Excerpt: Begin

The Super Bowl Is Not A Reliable Indicator...
Let me start by giving a shout out to one of the best tweets I’ve seen in a long time.
With Tesla stock up another 20% yesterday (and 15% today as I write this), it’s nice to see that mania is still alive and kicking 10 years into this bull market.
Speaking about bull markets, it looks like this one is right about to come to an end — not because of the trade war, or Coronavirus, or even the inverted yield curve…but because of Patrick Mahomes.
As I stayed up late on Sunday night to watch the Super Bowl with a beer in one hand and an ill-advised hot dog in the other, I was reminded of one of the most ridiculous stock market superstitions going — what’s known as "the Super Bowl Indicator”.
“Discovered”, for want of a better word, by sportswriter Leonard Koppett in the 1970s, the indicator states that if a team from the National Football Conference (NFC) wins the Super Bowl, the stock market will go up over the year, while if a team from the American Football Conference (AFC) wins, it will go down. It’s actually a little more complicated than that — something to do with what teams played in which league before the formation of the combined NFL, but honestly, I wouldn’t let that worry you in the slightest.
As of last year, this theory had actually proven to be correct 40 out of 53 times — a 75% success rate — with one Wall Street investor proclaiming in 2016 that “there is no intellectual backing for this sort of thing, except that it works”. Of course, it works except for all the times it doesn’t. For example, it hasn’t been correct in the last 4 years. That means if you had taken it as a reliable indicator and sold shares in 2016, you’d have missed out on two years of healthy gains, bought shares in 2018 when the market actually went down, and then sold again in 2019 when the market went up almost 30%.
It was also wrong in 2008 when the Giants won the Super Bowl, which should have led to a bull market. We all know what happened there.
Anyway, the win by the Kansas City Chiefs on Sunday suggests we are heading for a down year. Should you act on this? Absolutely not. After all, why would the result of a football match influence the entire stock market? Moreover, why would what league a team played in over 50 years ago today have an influence on the stock market? It’s clearly nonsensical.
Worryingly, however, numerous well-read financial journals have been posting articles with headlines like "Chiefs’ Super Bowl Win Might Be Bad For Stocks This Year”. In their defense, most of them do eventually point out how ridiculous this whole indicator idea is, but I’ve learned from my time in this job that a lot of people never make it past the headline.

Excerpt: End
Material supplied: Begin

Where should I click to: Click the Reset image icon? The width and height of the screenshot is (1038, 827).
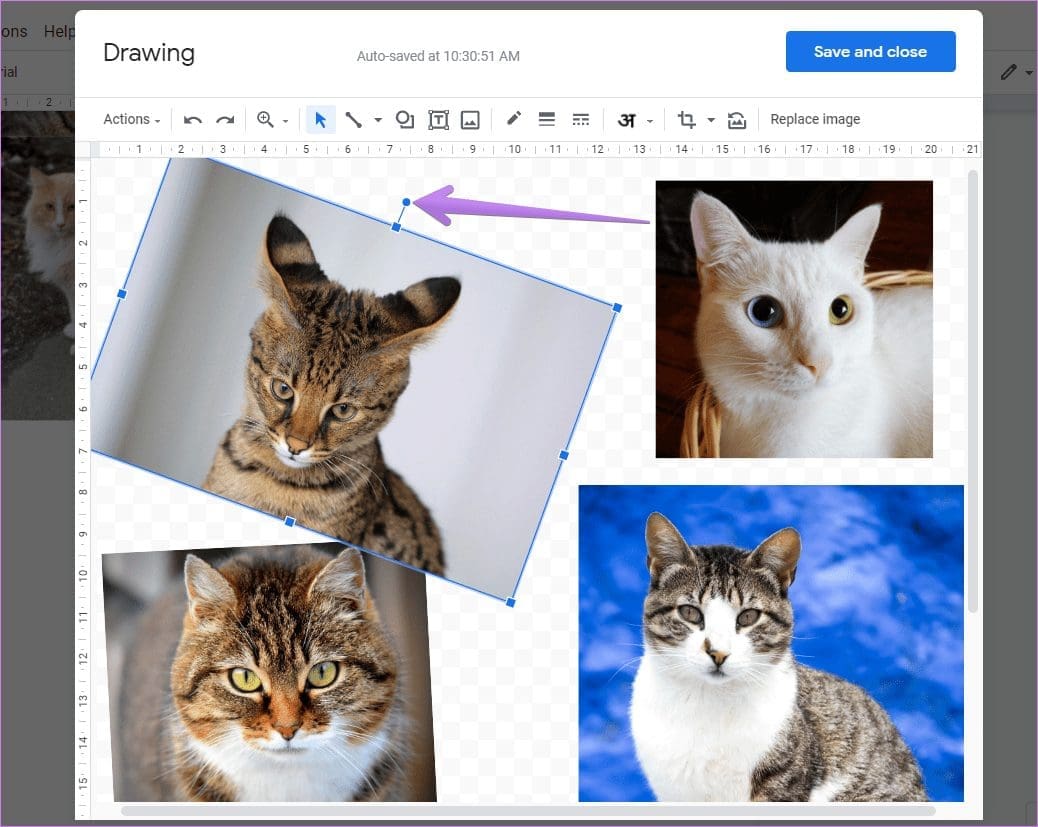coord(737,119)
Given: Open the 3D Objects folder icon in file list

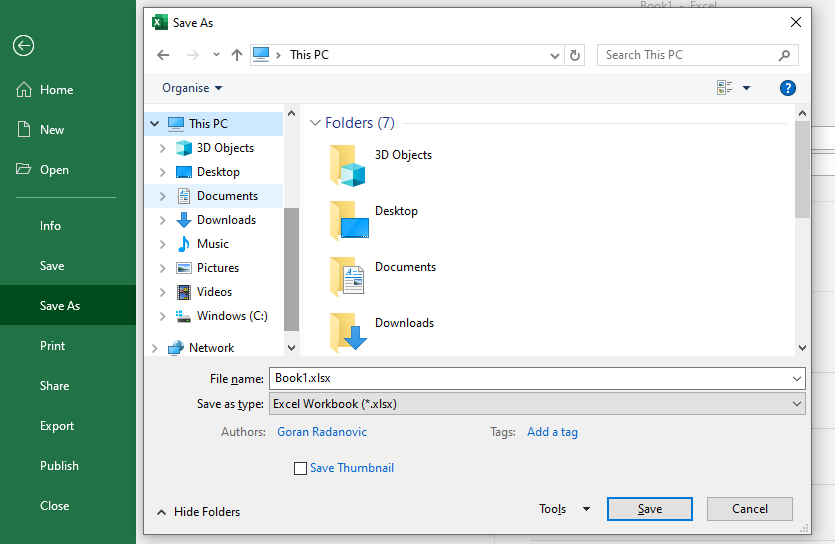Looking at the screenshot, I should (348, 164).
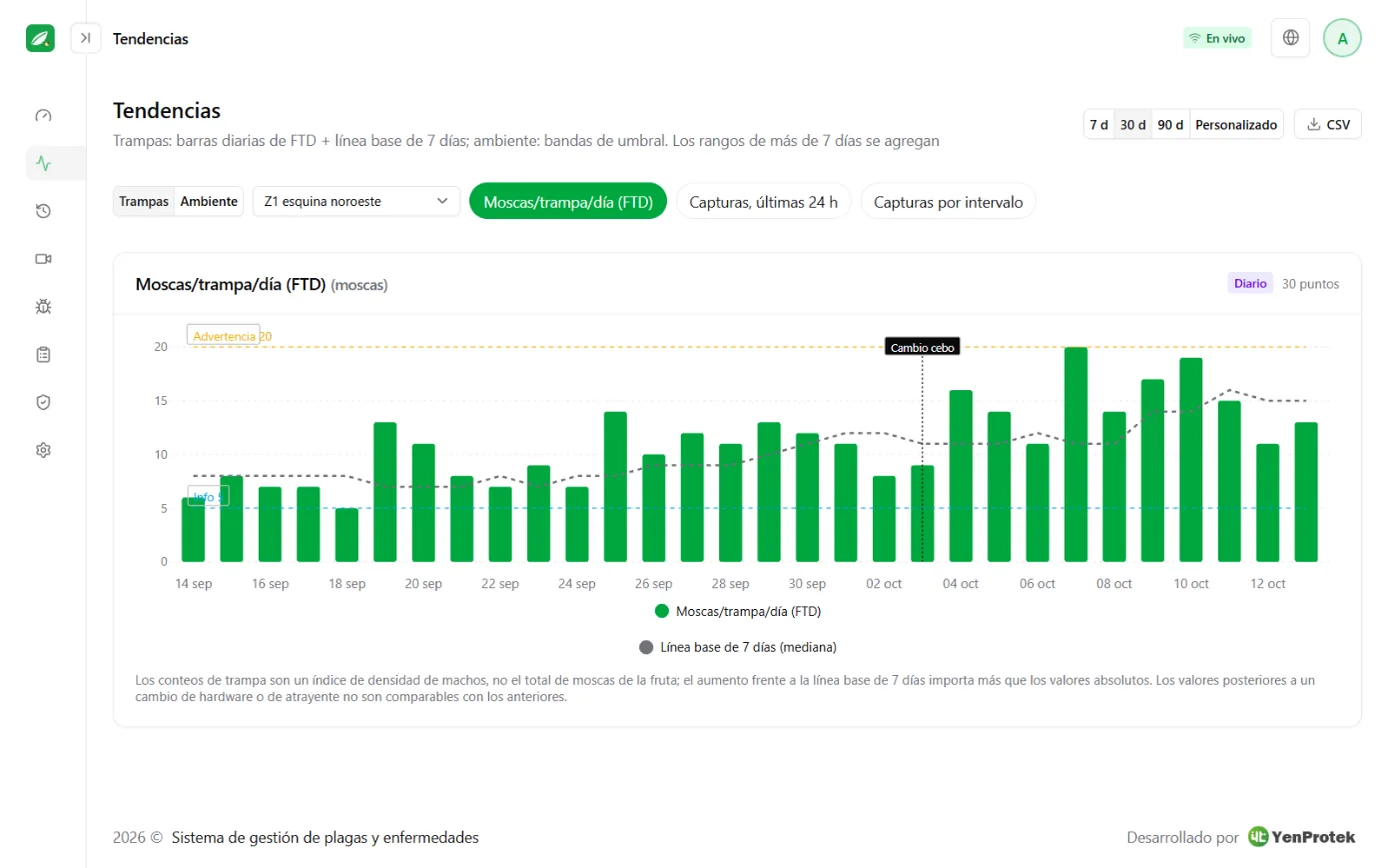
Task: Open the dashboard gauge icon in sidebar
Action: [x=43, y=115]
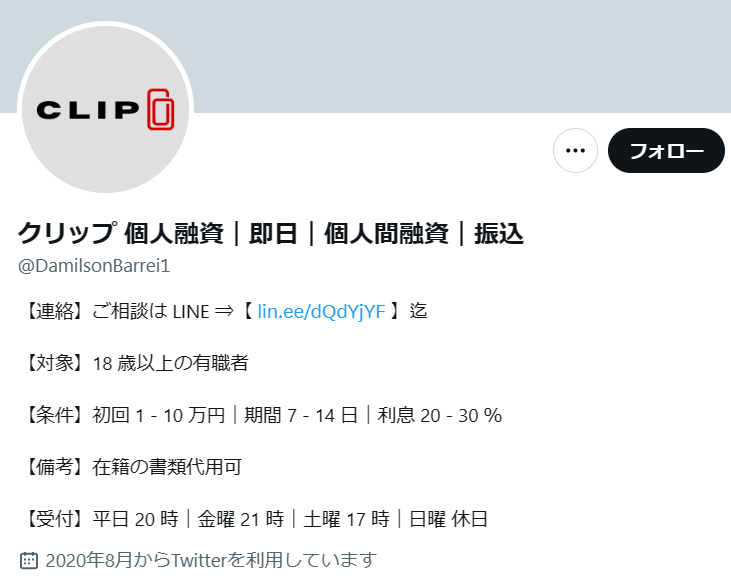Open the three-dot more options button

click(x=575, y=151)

Material supplied: End

Exercise tasks:
1. Rename "investor" to "analyst" in the Super Bowl Indicator piece, starting with "As of last year, this" and going on through "up almost 30%.".
2. According to the Super Bowl Indicator piece, who first came up with the indicator, and when?
None of the lines are needed here.

Task-by-task outputs:
1.
As of last year, this theory had actually proven to be correct 40 out of 53 times — a 75% success rate — with one Wall Street analyst proclaiming in 2016 that “there is no intellectual backing for this sort of thing, except that it works”. Of course, it works except for all the times it doesn’t. For example, it hasn’t been correct in the last 4 years. That means if you had taken it as a reliable indicator and sold shares in 2016, you’d have missed out on two years of healthy gains, bought shares in 2018 when the market actually went down, and then sold again in 2019 when the market went up almost 30%.

2. Sportswriter Leonard Koppett, in the 1970s.